## Begin LISTING
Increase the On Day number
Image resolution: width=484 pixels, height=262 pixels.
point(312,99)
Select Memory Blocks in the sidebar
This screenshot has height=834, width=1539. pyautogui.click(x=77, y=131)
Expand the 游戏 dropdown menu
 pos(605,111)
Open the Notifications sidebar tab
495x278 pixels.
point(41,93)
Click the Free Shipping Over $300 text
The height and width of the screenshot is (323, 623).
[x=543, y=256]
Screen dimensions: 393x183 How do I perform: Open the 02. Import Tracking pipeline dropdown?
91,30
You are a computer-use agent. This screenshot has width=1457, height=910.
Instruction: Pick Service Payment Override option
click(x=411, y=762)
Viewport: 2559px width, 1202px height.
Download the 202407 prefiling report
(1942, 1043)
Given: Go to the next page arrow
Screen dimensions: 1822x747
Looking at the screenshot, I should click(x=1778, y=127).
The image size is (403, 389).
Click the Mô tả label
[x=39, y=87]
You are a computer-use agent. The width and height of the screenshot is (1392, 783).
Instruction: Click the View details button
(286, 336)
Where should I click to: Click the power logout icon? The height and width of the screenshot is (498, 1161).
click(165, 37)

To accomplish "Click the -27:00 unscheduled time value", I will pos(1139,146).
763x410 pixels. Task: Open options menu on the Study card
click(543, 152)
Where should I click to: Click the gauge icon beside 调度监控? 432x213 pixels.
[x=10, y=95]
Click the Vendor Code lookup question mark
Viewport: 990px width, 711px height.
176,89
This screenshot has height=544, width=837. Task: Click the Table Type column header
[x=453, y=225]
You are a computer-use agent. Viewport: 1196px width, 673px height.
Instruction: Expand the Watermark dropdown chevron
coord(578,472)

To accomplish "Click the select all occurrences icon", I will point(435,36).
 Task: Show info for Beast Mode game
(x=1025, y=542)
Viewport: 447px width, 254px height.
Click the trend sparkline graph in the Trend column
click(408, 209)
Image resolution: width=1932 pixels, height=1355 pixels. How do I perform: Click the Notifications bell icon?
## End LISTING
### WHAT THE TASK ASKS
Reproduce word for word the rows starting with the line that contains "Viewport: 2559px width, 1202px height." and going on through the line that contains "click(165, 37)".

### REPLY
Viewport: 2559px width, 1202px height.
Download the 202407 prefiling report
(1942, 1043)
Given: Go to the next page arrow
Screen dimensions: 1822x747
Looking at the screenshot, I should click(x=1778, y=127).
The image size is (403, 389).
Click the Mô tả label
[x=39, y=87]
You are a computer-use agent. The width and height of the screenshot is (1392, 783).
Instruction: Click the View details button
(286, 336)
Where should I click to: Click the power logout icon? The height and width of the screenshot is (498, 1161).
click(165, 37)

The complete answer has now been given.